NAME: Elizabeth Atterbury
HOMETOWN: Palm Beach, Florida
BASE OF OPERATIONS: Portland, Maine
MEDIUM OF CHOICE: Photography, always. Within the last few years I have also been making sculptures.
WHY I MAKE ART/HOW I BECAME AN ARTIST: I think college had a lot to do with my becoming an artist. I went to Hampshire College and was lucky to have teachers, classmates, and friends who were making and continue to make really amazing work. There was an unbounded, constant dialogue around process and making and ideas, and these conversations still continue 10 years later. We worked hard and took each other and ourselves really seriously, even then.
I’m making work for a solo show at DOCUMENT in Chicago that opens in the middle of May. The show, Happy Sunny Jade, explores notions of personal origins and will include photographs and sculptures.
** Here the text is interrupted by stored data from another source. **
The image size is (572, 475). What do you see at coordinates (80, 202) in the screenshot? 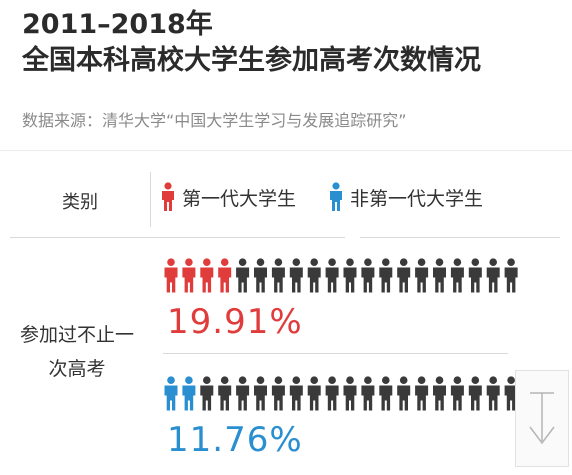
I see `category-header: 类别` at bounding box center [80, 202].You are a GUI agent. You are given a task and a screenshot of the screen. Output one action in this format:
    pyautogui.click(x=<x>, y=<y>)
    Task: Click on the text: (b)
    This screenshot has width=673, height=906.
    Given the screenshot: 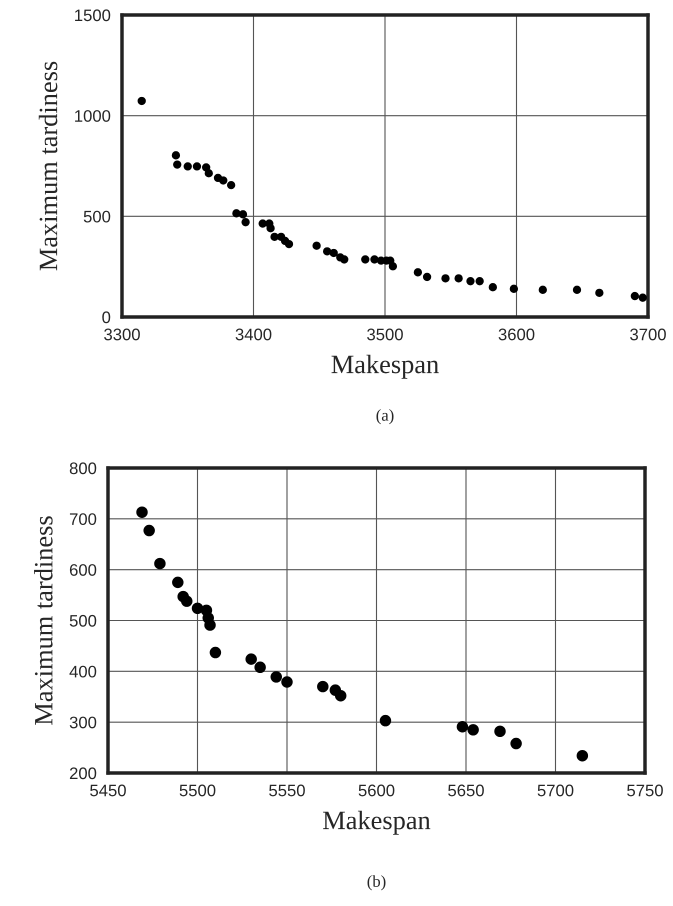 What is the action you would take?
    pyautogui.click(x=377, y=882)
    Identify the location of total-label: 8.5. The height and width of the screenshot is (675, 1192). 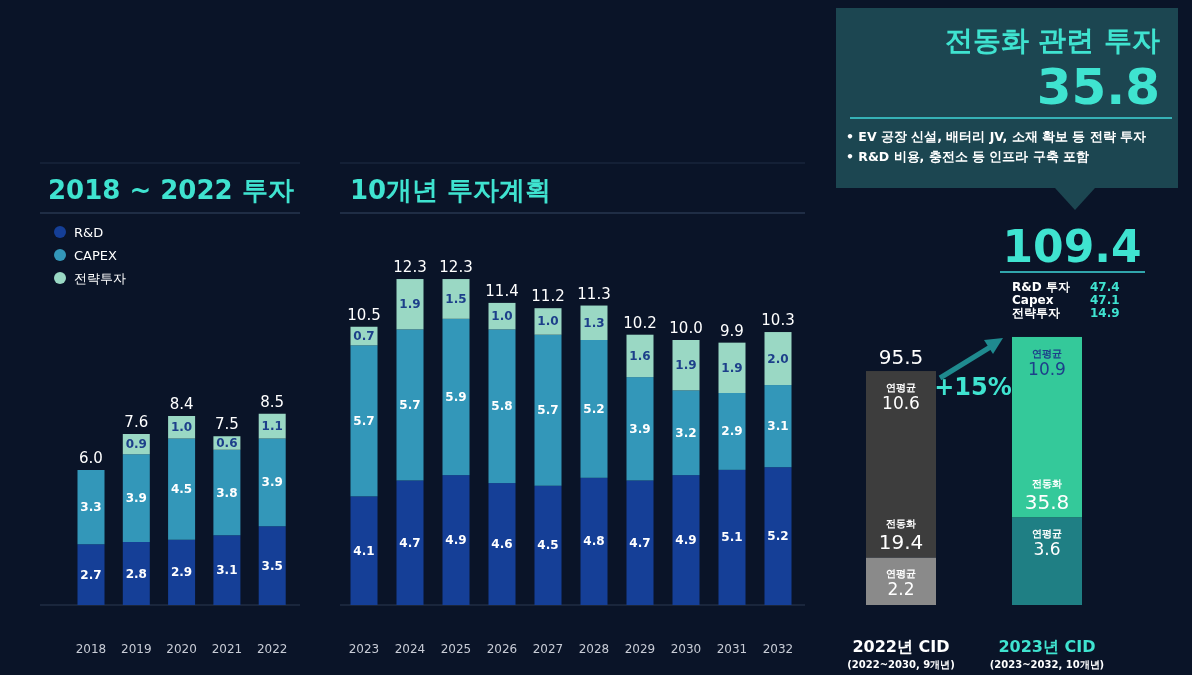
(272, 402).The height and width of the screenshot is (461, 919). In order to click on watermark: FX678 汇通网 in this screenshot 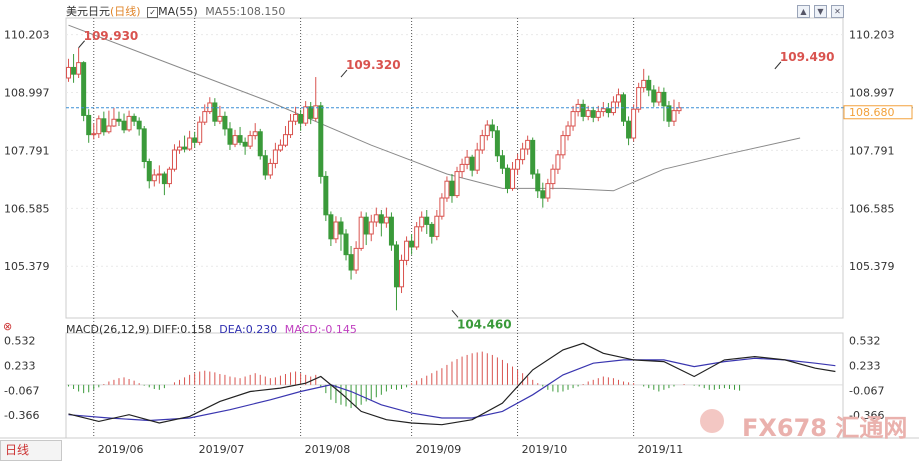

WHERE I’M FINDING INSPIRATION NOW
In the past. Art, architecture, design, history—I’m looking back. More specifically, I have been thinking about the landscape of the town I grew up in: a small island, resort town in southern Florida that, to me, functions as a highly manicured sculpture park of sorts with its shaped ficus hedges, modern architecture, pools, moundy golf course, and rows of palm trees. I think I’m beginning to question the extent to which this place has informed some of my visual language.
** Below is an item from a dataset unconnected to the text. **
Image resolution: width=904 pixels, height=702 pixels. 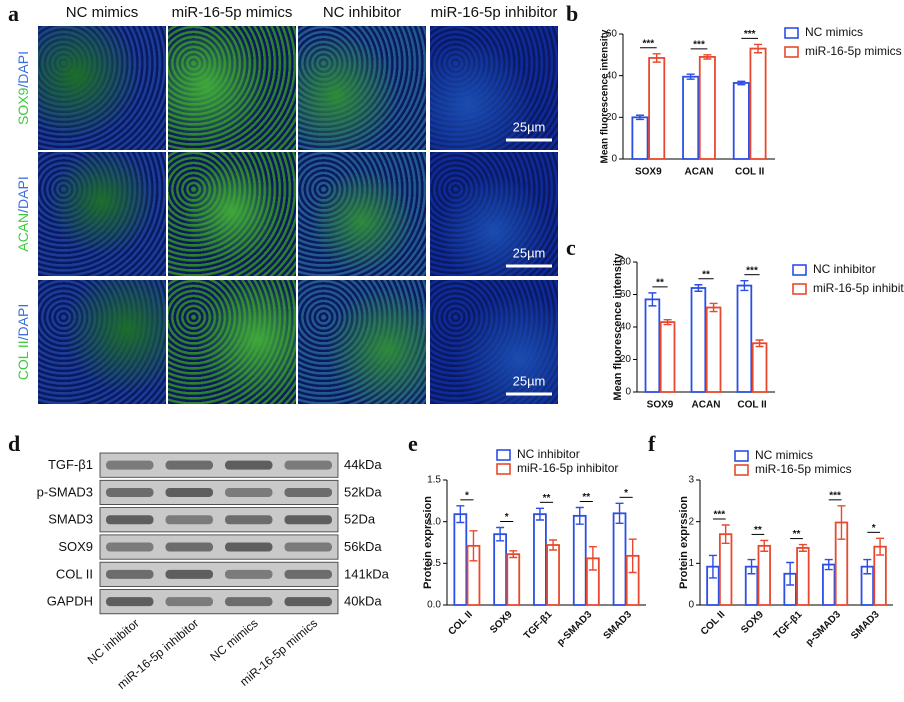 What do you see at coordinates (834, 32) in the screenshot?
I see `legend-label: NC mimics` at bounding box center [834, 32].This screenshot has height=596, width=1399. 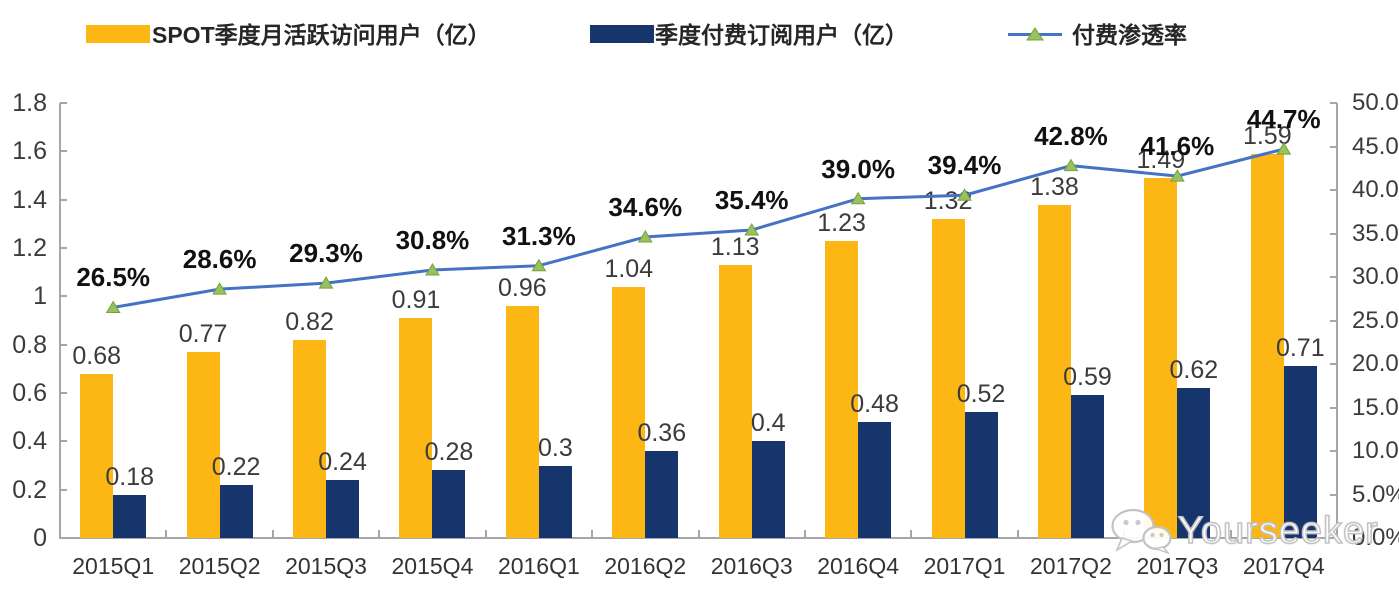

One of the pieces I am working on right now for the DOCUMENT show, Sunny Side, FL, [middle photo above] is an interpretation/adaptation of my home town, imagined as an actual sculpture park in the form of a grouping of small, painted steel sculptures. One of the pieces in the ensemble is a recreation of a Noguchi sculpture, Intetra, Mist Fountain, which I grew up looking at before I knew and came to love his work.
ONE ARTWORK I CAN’T GET OUT OF MY HEAD (AND WHY)
Last summer, I saw Math Bass's show "Off the Clock" at MoMA PS1, and I still find myself thinking about it. I love the repetition of forms in both the paintings and the sculpture, and the feeling of suspended movement throughout the show, particularly with the sculptures. With the Newz! paintings, I like how graphically literate they are—that Bass creates and repeats these forms or glyphs that feel very readable. I love the simplicity of the cement-casted jeans, these awkward but also sexy tree stump forms.
Installation-wise, I really liked [frequent Bass collaborator] Lauren Davis Fisher’s contribution to the show—the reframed and pivoted wall cut-out that joined two of the galleries provided, for me, a mirroring effect, where it felt like I was looking at the space I was in reflected back at me, but in fact I was actually looking through into another space.
PERSONAL PANTHEON OF ARTISTS
INSIDE MY STUDIO
STUDIO ITEM I CAN’T LIVE WITHOUT
My bandsaw, which is the tool I use the most for making sculptures.
Also—my X-ACTO knife, a gridded and flexible ruler, tape measure, and Japanese masking tape, for sculpture prep and layout as well as for paper photo-compositions.
STRANGEST REACTION TO MY WORK
In a review of a show, a critic wrote that my work and accompanying text seemed to want to convey, among other things, my identity as a woman. I found that puzzling.
WHAT I’M READING
I’m finishing Elena Ferrante’s Days of Abandonment and have just started Arranging Things: A Rhetoric of Object by Leonard Koren with accompanying paintings by Nathalie Du Pasquier.
My photographs largely consist of impermanent constructions arranged and photographed in the studio. Drawn to materials such as paper and sand, I construct ephemeral tableaux specifically for the purpose of transfiguring and recording them.
My fascination with the autonomy of the artifact—objects disassociated from their original function and context—has extended into the realm of sculptural objects. I am interested in distinctions or lack thereof between artifact, prop, model, and sculpture. Both my photographs and sculpture build upon a continued interest in display and its visual structures, along with a more recent interest in language, ritual, and abstraction.